Geographic biases exist in ChatGPT, reveal researchers

The study aimed to address information disparities between big and small cities, urban and rural environments.

Representative image of Chat GPT (photo: National Herald archives)
Representative image of Chat GPT (photo: National Herald archives)


Researchers have discovered limitations in ChatGPT’s capacity to provide location-specific information about environmental justice issues.

Their findings, published in the journal Telematics and Informatics, suggest the potential for geographic biases existing in current generative artificial intelligence (AI) models.

“As a geographer and geospatial data scientist, generative AI is a tool with powerful potential,” said Assistant Professor Junghwan Kim of the College of Natural Resources and Environment at Virginia Tech.

“At the same time, we need to investigate the limitations of the technology to ensure that future developers recognize the possibilities of biases. That was the driving motivation of this research,” Kim added.

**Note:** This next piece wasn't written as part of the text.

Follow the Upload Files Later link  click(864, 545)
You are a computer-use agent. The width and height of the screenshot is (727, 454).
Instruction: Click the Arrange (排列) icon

Utilising a list of the 3,108 counties in the contiguous United States, the research group asked the ChatGPT interface to answer a prompt asking about the environmental justice issues in each county.

The researchers selected environmental justice as a topic to expand the range of questions typically used to test the performance of generative AI tools.

Asking questions by county allowed the researchers to measure ChatGPT responses against sociodemographic considerations such as population density and median household income.

ChatGPT was able to provide location-specific information about environmental justice issues for just 515 of the 3018 counties entered, or 17 per cent.

With generative AI emerging as a new gateway tool for gaining information, the testing of potential biases in modeling outputs is an important part of improving programs such as ChatGPT.

“While more study is needed, our findings reveal that geographic biases currently exist in the ChatGPT model,” said Kim.

“This is a starting point to investigate how programmers and AI developers might be able to anticipate and mitigate the disparity of information between big and small cities, between urban and rural environments,” the authors noted.